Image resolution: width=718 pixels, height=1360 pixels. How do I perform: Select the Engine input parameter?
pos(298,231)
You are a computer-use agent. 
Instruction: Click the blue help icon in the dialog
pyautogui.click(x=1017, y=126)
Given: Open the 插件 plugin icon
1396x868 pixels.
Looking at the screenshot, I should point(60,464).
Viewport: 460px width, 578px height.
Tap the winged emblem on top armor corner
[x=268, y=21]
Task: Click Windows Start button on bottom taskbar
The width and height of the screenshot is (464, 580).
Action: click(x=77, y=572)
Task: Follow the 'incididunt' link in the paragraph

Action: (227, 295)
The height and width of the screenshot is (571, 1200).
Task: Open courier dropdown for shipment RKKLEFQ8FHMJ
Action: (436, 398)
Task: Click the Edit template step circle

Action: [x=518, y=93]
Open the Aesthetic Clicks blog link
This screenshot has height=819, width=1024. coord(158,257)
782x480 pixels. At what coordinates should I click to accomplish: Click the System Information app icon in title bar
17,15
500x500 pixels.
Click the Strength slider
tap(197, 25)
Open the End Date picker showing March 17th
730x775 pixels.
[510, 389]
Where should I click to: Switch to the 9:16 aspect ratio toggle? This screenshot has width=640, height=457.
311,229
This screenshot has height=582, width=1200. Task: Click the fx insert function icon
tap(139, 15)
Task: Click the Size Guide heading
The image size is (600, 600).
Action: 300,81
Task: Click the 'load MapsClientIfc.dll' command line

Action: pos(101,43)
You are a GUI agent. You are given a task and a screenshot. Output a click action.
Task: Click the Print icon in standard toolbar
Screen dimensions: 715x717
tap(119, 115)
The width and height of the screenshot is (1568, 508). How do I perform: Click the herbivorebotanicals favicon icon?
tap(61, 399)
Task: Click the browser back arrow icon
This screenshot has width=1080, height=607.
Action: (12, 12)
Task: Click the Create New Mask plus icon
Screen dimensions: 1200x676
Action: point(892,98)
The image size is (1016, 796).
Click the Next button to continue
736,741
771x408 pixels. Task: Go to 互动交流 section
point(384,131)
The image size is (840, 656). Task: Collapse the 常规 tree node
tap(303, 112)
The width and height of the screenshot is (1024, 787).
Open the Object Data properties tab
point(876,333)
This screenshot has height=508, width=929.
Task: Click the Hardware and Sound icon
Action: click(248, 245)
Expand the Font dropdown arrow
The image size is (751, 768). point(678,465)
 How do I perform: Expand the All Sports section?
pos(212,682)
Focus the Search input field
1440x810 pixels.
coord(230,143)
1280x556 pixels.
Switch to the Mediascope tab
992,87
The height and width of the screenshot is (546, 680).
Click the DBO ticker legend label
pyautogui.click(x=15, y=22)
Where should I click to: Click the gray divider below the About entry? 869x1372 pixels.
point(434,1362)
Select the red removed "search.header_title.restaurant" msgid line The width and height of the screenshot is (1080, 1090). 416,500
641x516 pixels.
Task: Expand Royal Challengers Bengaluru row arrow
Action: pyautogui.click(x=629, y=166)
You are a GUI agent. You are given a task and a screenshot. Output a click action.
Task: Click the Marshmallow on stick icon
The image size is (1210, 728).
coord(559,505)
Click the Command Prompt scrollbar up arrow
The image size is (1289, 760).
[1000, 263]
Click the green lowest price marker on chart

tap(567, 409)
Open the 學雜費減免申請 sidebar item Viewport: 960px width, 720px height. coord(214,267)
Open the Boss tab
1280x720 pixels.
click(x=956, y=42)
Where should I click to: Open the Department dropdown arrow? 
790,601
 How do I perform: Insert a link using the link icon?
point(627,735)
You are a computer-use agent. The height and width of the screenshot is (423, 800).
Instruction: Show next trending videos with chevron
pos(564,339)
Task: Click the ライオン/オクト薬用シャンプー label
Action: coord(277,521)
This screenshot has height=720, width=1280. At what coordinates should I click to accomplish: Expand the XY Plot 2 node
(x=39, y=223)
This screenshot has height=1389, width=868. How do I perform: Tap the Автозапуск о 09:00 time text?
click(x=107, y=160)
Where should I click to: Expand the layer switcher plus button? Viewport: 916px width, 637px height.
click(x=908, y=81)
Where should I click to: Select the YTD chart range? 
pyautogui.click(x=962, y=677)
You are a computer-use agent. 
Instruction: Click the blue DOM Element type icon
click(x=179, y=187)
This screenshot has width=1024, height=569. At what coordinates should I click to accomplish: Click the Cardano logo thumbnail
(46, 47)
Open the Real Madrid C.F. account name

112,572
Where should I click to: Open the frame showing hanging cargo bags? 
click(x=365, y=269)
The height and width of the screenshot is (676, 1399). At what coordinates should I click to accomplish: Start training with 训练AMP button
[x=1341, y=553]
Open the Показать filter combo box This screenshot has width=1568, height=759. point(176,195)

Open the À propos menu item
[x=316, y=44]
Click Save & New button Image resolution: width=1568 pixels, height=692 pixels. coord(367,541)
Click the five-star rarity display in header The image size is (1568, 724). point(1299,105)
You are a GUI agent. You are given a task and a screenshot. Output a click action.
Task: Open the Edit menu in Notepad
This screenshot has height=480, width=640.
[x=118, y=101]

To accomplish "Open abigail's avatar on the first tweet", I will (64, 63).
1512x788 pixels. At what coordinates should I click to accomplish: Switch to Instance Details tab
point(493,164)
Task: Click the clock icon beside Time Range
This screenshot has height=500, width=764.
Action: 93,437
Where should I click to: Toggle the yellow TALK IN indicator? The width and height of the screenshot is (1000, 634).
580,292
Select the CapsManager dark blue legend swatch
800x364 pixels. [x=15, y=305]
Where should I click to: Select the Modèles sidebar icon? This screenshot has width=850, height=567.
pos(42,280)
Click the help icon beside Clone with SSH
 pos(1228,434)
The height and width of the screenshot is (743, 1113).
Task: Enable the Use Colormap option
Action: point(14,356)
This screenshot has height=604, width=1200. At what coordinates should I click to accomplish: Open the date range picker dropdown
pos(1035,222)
-=-=-=-=-
_EXERCISE DESCRIPTION_
Reproduce the lines above, beginning at the line with "Task: Click the browser back arrow icon" and stopping after the line with "The width and height of the screenshot is (1024, 787).", exactly as they are.

_ANSWER SECTION_
Task: Click the browser back arrow icon
This screenshot has width=1080, height=607.
Action: (12, 12)
Task: Click the Create New Mask plus icon
Screen dimensions: 1200x676
Action: point(892,98)
The image size is (1016, 796).
Click the Next button to continue
736,741
771x408 pixels. Task: Go to 互动交流 section
point(384,131)
The image size is (840, 656). Task: Collapse the 常规 tree node
tap(303, 112)
The width and height of the screenshot is (1024, 787).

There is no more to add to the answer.